The always enjoyable Charlotte Gainsbourg (yes, Antichrist included) stars as the matriarch of a family in recovery following the death of her husband in this rural Australian-set film from director Julie Bertuccelli (Since Otar Left). Dawn (Gainsbourg) isn’t dealing well with the unexpected death of her husband who left her with four young children and a ramshackle home in the outback. One day, eight-year-old Simone, the third in line, hears her father’s voice arise from the giant, sprawling tree outside of their home. It’s not long before her mother joins her in the tree, relating problems and sorrows as if the timber was her husband reincarnated. The tree’s roots stretch far beneath the home (and into its inhabitants hearts, as poetically inclined critics may say), which eventually leads to some interesting complications including a toilet full of frogs and an attack on the structure itself. A new man enters Dawn’s life, as do some nosy neighbors, but it’s the tree itself and the surprising effects it has on the family that form the film’s effective emotional core.

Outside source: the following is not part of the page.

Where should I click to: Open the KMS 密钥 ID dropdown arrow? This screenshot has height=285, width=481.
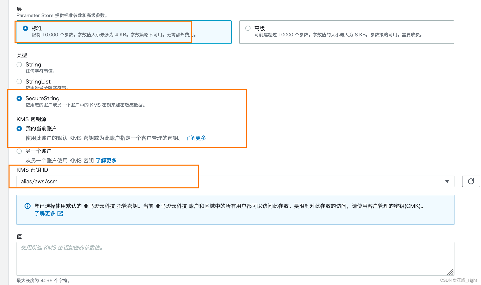point(447,181)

Director Bertuccelli imbues the film with a magical ambiguity reminiscent of Picnic at Hanging Rock, another heavily atmospheric Australian-set tale of youth and loss. There’s a strong sense of togetherness in the film in terms of both the family unit and the greater experience of life. Jellyfish, iguanas, and the tree itself are given ample time in the spotlight, often accompanied by natural sounds rather than a score. A linear, feel-good alternative for those who didn’t embrace that Tree movie from earlier this year.
The Tree opens today at the Ritz at the Bourse.